Thought to have been the brainchild of Lackawanna Railroad president William Truesdale, the Pequest Fill was one of several remarkable features of the Lackawanna Cut-Off, a project that aimed to reduce the length, grades, and curvature of the railroad's main line over the hilly terrain between Port Morris, New Jersey, and the Delaware Water Gap. During planning, Truesdale rejected 13 prospective routes that skirted the Pequest Valley in favor of a bold, costly, yet operationally superior route across it. In order to maintain a more or less level grade across the valley, a fill of enormous proportions would be required to connect Andover and Green Township.

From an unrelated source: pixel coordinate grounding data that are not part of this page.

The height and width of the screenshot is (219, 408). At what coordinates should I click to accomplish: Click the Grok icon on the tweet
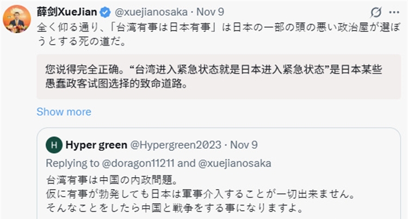coord(375,12)
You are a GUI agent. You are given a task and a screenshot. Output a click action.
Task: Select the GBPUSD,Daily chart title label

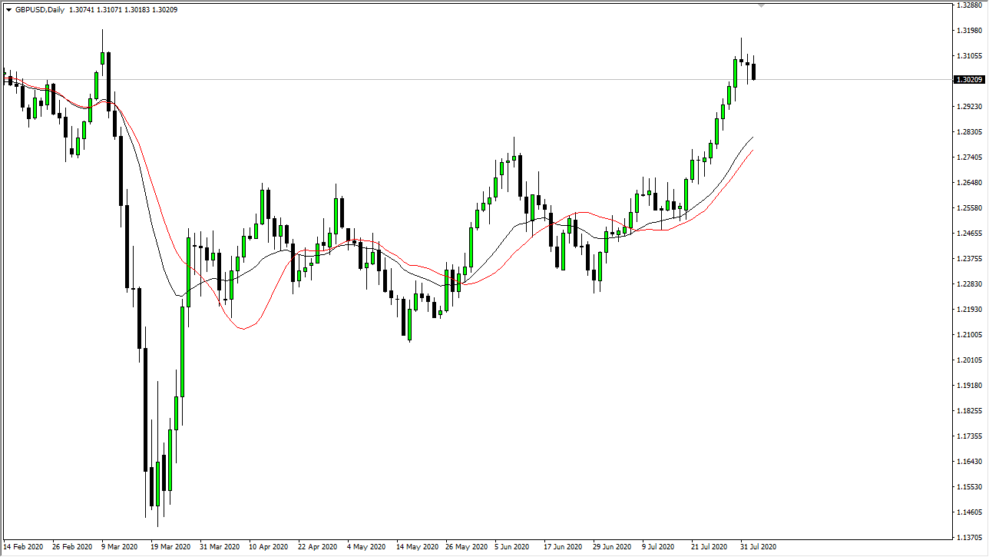(x=40, y=9)
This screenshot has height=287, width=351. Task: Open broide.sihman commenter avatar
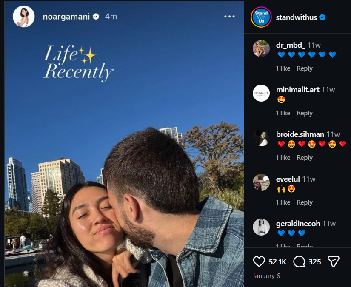(x=261, y=138)
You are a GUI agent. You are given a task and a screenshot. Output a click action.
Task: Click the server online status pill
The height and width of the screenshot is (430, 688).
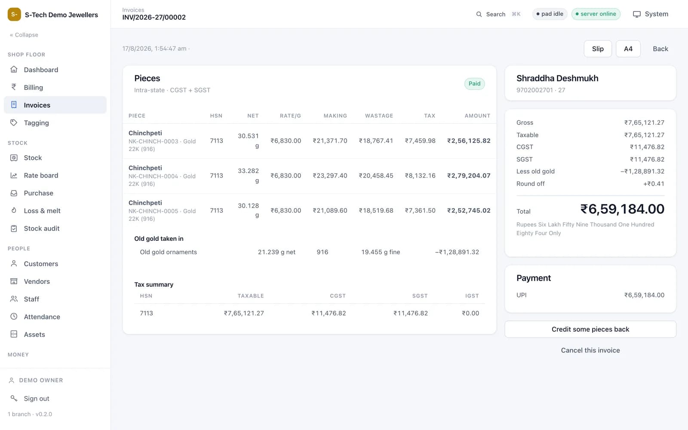(596, 14)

Planning for the route continued through 1906; the final survey map for the line was completed on September 1, allowing the railroad to proceed with eminent domain and hire contractors. The 28.6-mile (46-km) Cut-Off project was divided among seven contractors. Whether by design or happenstance, the responsibility for building the Pequest Fill was divided roughly in half between David W. Flickwir to the east and Walter H. Gahagan to the west.

Construction on the Cut-Off began August 1, 1908. The foundation for the three-mile (4.8 km) Pequest Fill was constructed of 6.625 million cubic yards of fill material, far more than could be provided by classic cut-and-fill techniques. (These require a relatively even balance between the amount of dirt and rock material that is removed from an area of the right-of-way to provide a cut through a hill and the needs of a nearby fill.) So the railroad bought 760 acres of farmland and dug it out to a depth of about 20 feet (6 m). Construction wrapped up in autumn 1911.

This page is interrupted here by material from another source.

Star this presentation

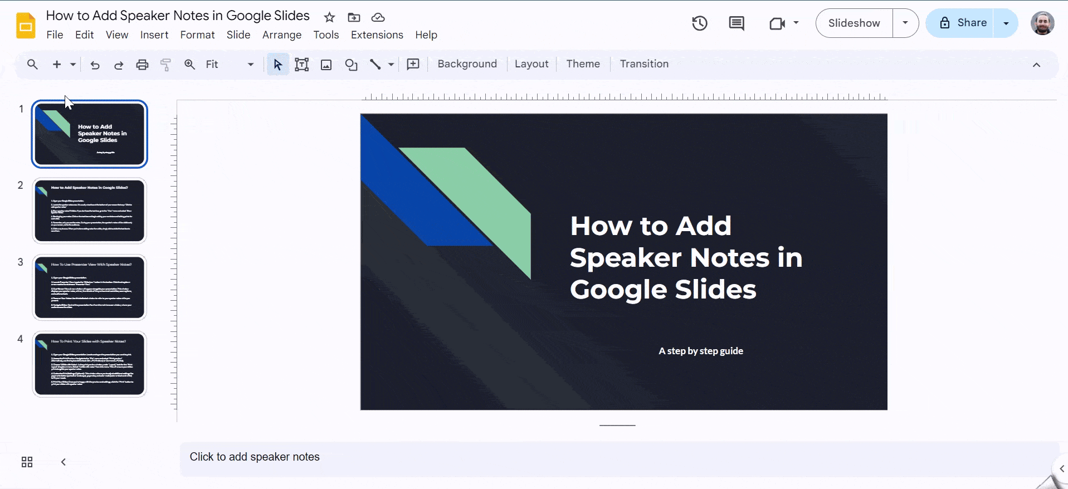click(329, 17)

The Pequest Fill crosses four roadways (US Route 206 and three county roads), two railroad rights-of-way (the Sussex Branch and the Lehigh & Hudson River Railway), and one river (the Pequest River). There are no overhead bridges or grade crossings.  The east end of Greendell Siding continued onto the Pequest Fill for a short distance; otherwise, the railroad was two tracks wide on the fill.  The Cut-Off saw rail service between 1911 (when the Lackawanna Cut-Off opened) to 1979 (when Conrail discontinued rail service). In between, the Lackawanna Railroad operated trains over the Pequest Fill for 49 years; the Erie Lackawanna Railroad for 16 years; and Conrail for three years.  After discontinuing service, Conrail sought abandonment of the line and eventually removed the tracks in 1984.  

In 1985, the Cut-Off was sold to a land developer who proposed to use the entire Pequest Fill for the now-defunct Westway Project in New York City.  That never occurred; by 2001, the entire Cut-Off had been acquired by the State of New Jersey.  

In 2011, NJ Transit received approval to re-lay track between Port Morris Junction and Andover; as of 2022, the line is slated to open for rail service in 2026. This Lackawanna Cut-Off Restoration Project also envisions replacing track westward across the Pequest Fill, but no funding has been secured and no completion date projected.